(Given records):
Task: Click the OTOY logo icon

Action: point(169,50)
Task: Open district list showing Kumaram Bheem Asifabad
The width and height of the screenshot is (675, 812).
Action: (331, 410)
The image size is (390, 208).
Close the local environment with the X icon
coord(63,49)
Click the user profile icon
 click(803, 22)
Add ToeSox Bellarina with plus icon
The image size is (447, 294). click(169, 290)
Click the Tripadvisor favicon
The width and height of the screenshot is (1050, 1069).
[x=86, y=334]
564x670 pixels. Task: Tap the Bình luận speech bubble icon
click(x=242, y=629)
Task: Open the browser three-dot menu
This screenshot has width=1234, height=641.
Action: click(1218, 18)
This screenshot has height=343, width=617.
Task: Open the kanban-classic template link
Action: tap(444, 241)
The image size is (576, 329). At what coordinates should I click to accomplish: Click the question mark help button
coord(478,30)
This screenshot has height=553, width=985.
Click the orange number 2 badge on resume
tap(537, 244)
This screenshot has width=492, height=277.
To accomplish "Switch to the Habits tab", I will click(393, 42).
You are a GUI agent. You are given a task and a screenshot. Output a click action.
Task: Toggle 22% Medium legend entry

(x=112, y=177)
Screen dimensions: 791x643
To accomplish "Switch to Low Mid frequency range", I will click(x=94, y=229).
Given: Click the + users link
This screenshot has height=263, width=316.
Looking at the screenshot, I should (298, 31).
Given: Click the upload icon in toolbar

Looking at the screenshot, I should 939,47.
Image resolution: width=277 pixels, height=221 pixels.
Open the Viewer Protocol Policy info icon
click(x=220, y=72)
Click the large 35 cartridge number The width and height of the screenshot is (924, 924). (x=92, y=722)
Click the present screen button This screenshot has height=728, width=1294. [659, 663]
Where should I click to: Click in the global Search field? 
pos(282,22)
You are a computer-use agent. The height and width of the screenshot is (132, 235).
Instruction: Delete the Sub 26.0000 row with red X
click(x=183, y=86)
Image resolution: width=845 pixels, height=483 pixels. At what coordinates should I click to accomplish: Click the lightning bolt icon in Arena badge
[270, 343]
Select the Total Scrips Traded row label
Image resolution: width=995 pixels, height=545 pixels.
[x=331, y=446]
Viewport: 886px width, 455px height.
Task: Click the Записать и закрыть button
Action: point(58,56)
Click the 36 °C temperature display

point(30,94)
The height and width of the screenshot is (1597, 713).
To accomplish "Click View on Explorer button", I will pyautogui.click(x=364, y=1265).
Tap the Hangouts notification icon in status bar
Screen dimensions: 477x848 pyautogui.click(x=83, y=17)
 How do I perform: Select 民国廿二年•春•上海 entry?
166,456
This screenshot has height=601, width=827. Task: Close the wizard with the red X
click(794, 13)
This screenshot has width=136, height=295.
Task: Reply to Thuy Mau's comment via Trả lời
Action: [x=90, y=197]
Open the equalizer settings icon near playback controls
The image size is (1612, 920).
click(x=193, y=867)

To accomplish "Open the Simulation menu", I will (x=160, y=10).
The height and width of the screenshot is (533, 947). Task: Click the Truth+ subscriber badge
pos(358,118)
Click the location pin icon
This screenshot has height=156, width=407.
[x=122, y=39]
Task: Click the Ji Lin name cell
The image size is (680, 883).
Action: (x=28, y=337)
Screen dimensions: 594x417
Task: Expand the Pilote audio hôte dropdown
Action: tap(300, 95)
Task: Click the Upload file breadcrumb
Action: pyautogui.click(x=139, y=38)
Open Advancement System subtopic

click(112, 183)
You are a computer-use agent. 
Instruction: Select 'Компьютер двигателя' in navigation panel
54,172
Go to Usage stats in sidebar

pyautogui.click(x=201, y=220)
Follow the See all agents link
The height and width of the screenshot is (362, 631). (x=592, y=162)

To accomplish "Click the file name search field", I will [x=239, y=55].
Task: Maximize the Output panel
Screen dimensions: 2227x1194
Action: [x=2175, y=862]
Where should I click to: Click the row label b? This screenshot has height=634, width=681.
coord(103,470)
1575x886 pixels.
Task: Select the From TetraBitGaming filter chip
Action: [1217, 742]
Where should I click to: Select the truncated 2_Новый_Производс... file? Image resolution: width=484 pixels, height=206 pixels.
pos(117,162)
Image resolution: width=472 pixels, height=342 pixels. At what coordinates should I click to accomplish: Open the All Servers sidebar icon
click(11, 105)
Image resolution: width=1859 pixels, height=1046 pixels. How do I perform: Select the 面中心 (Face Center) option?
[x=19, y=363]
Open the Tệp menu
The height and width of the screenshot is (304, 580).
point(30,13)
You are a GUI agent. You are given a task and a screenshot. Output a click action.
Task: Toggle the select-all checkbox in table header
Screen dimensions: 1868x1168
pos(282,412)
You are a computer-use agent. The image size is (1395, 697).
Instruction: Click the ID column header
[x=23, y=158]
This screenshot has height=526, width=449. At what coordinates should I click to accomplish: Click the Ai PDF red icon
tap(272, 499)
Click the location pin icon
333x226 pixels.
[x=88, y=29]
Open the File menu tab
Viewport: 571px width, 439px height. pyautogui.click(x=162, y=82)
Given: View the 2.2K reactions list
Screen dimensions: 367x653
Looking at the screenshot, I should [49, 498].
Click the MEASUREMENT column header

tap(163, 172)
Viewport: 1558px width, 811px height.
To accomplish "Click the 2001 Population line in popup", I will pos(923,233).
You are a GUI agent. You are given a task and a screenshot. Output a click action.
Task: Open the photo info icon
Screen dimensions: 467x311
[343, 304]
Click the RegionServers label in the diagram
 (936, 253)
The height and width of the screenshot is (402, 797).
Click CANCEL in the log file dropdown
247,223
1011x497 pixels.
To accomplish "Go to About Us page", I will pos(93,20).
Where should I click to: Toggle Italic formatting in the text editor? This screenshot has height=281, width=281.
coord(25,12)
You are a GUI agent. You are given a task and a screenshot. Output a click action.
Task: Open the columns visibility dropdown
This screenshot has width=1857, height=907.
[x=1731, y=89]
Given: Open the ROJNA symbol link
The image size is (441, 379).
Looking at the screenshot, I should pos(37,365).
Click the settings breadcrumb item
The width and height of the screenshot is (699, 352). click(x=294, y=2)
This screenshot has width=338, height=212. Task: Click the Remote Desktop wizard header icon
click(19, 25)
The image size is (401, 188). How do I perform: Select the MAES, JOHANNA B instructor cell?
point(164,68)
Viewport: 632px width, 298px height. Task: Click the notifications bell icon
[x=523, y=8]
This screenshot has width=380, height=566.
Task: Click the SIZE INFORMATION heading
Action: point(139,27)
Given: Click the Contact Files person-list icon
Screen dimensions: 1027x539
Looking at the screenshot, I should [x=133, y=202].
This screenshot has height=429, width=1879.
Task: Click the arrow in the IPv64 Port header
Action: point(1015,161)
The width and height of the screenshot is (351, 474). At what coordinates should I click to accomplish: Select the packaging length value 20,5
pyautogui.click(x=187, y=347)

(Your task):
Copy all of the rows above character for character, without changing anything.

(Response below):
Task: Click the OTOY logo icon

Action: point(169,50)
Task: Open district list showing Kumaram Bheem Asifabad
The width and height of the screenshot is (675, 812).
Action: (331, 410)
The image size is (390, 208).
Close the local environment with the X icon
coord(63,49)
Click the user profile icon
 click(803, 22)
Add ToeSox Bellarina with plus icon
The image size is (447, 294). click(169, 290)
Click the Tripadvisor favicon
The width and height of the screenshot is (1050, 1069).
[x=86, y=334]
564x670 pixels. Task: Tap the Bình luận speech bubble icon
click(x=242, y=629)
Task: Open the browser three-dot menu
This screenshot has width=1234, height=641.
Action: click(1218, 18)
This screenshot has height=343, width=617.
Task: Open the kanban-classic template link
Action: tap(444, 241)
The image size is (576, 329). At what coordinates should I click to accomplish: Click the question mark help button
coord(478,30)
This screenshot has height=553, width=985.
Click the orange number 2 badge on resume
tap(537, 244)
This screenshot has width=492, height=277.
To accomplish "Switch to the Habits tab", I will click(393, 42).
You are a GUI agent. You are given a task and a screenshot. Output a click action.
Task: Toggle 22% Medium legend entry

(x=112, y=177)
Screen dimensions: 791x643
To accomplish "Switch to Low Mid frequency range", I will click(x=94, y=229).
Given: Click the + users link
This screenshot has height=263, width=316.
Looking at the screenshot, I should (298, 31).
Given: Click the upload icon in toolbar

Looking at the screenshot, I should 939,47.
Image resolution: width=277 pixels, height=221 pixels.
Open the Viewer Protocol Policy info icon
click(x=220, y=72)
Click the large 35 cartridge number The width and height of the screenshot is (924, 924). (x=92, y=722)
Click the present screen button This screenshot has height=728, width=1294. [659, 663]
Where should I click to: Click in the global Search field? 
pos(282,22)
You are a computer-use agent. The height and width of the screenshot is (132, 235).
Instruction: Delete the Sub 26.0000 row with red X
click(x=183, y=86)
Image resolution: width=845 pixels, height=483 pixels. At what coordinates should I click to accomplish: Click the lightning bolt icon in Arena badge
[270, 343]
Select the Total Scrips Traded row label
Image resolution: width=995 pixels, height=545 pixels.
[x=331, y=446]
Viewport: 886px width, 455px height.
Task: Click the Записать и закрыть button
Action: point(58,56)
Click the 36 °C temperature display

point(30,94)
The height and width of the screenshot is (1597, 713).
To accomplish "Click View on Explorer button", I will pyautogui.click(x=364, y=1265).
Tap the Hangouts notification icon in status bar
Screen dimensions: 477x848 pyautogui.click(x=83, y=17)
 How do I perform: Select 民国廿二年•春•上海 entry?
166,456
This screenshot has height=601, width=827. Task: Close the wizard with the red X
click(794, 13)
This screenshot has width=136, height=295.
Task: Reply to Thuy Mau's comment via Trả lời
Action: [x=90, y=197]
Open the equalizer settings icon near playback controls
The image size is (1612, 920).
click(x=193, y=867)

To accomplish "Open the Simulation menu", I will (x=160, y=10).
The height and width of the screenshot is (533, 947). Task: Click the Truth+ subscriber badge
pos(358,118)
Click the location pin icon
This screenshot has height=156, width=407.
[x=122, y=39]
Task: Click the Ji Lin name cell
The image size is (680, 883).
Action: (x=28, y=337)
Screen dimensions: 594x417
Task: Expand the Pilote audio hôte dropdown
Action: tap(300, 95)
Task: Click the Upload file breadcrumb
Action: pyautogui.click(x=139, y=38)
Open Advancement System subtopic

click(112, 183)
You are a computer-use agent. 
Instruction: Select 'Компьютер двигателя' in navigation panel
54,172
Go to Usage stats in sidebar

pyautogui.click(x=201, y=220)
Follow the See all agents link
The height and width of the screenshot is (362, 631). (x=592, y=162)

To accomplish "Click the file name search field", I will [x=239, y=55].
Task: Maximize the Output panel
Screen dimensions: 2227x1194
Action: [x=2175, y=862]
Where should I click to: Click the row label b? This screenshot has height=634, width=681.
coord(103,470)
1575x886 pixels.
Task: Select the From TetraBitGaming filter chip
Action: [1217, 742]
Where should I click to: Select the truncated 2_Новый_Производс... file? Image resolution: width=484 pixels, height=206 pixels.
pos(117,162)
Image resolution: width=472 pixels, height=342 pixels. At what coordinates should I click to accomplish: Open the All Servers sidebar icon
click(11, 105)
Image resolution: width=1859 pixels, height=1046 pixels. How do I perform: Select the 面中心 (Face Center) option?
[x=19, y=363]
Open the Tệp menu
The height and width of the screenshot is (304, 580).
point(30,13)
You are a GUI agent. You are given a task and a screenshot. Output a click action.
Task: Toggle the select-all checkbox in table header
Screen dimensions: 1868x1168
pos(282,412)
You are a computer-use agent. The image size is (1395, 697).
Instruction: Click the ID column header
[x=23, y=158]
This screenshot has height=526, width=449. At what coordinates should I click to accomplish: Click the Ai PDF red icon
tap(272, 499)
Click the location pin icon
333x226 pixels.
[x=88, y=29]
Open the File menu tab
Viewport: 571px width, 439px height. pyautogui.click(x=162, y=82)
Given: View the 2.2K reactions list
Screen dimensions: 367x653
Looking at the screenshot, I should [49, 498].
Click the MEASUREMENT column header

tap(163, 172)
Viewport: 1558px width, 811px height.
To accomplish "Click the 2001 Population line in popup", I will pos(923,233).
You are a GUI agent. You are given a task and a screenshot. Output a click action.
Task: Open the photo info icon
Screen dimensions: 467x311
[343, 304]
Click the RegionServers label in the diagram
 (936, 253)
The height and width of the screenshot is (402, 797).
Click CANCEL in the log file dropdown
247,223
1011x497 pixels.
To accomplish "Go to About Us page", I will pos(93,20).
Where should I click to: Toggle Italic formatting in the text editor? This screenshot has height=281, width=281.
coord(25,12)
You are a GUI agent. You are given a task and a screenshot. Output a click action.
Task: Open the columns visibility dropdown
This screenshot has width=1857, height=907.
[x=1731, y=89]
Given: Open the ROJNA symbol link
The image size is (441, 379).
Looking at the screenshot, I should pos(37,365).
Click the settings breadcrumb item
The width and height of the screenshot is (699, 352). click(x=294, y=2)
This screenshot has width=338, height=212. Task: Click the Remote Desktop wizard header icon
click(19, 25)
The image size is (401, 188). How do I perform: Select the MAES, JOHANNA B instructor cell?
point(164,68)
Viewport: 632px width, 298px height. Task: Click the notifications bell icon
[x=523, y=8]
This screenshot has width=380, height=566.
Task: Click the SIZE INFORMATION heading
Action: point(139,27)
Given: Click the Contact Files person-list icon
Screen dimensions: 1027x539
Looking at the screenshot, I should [x=133, y=202].
This screenshot has height=429, width=1879.
Task: Click the arrow in the IPv64 Port header
Action: point(1015,161)
The width and height of the screenshot is (351, 474). At what coordinates should I click to accomplish: Select the packaging length value 20,5
pyautogui.click(x=187, y=347)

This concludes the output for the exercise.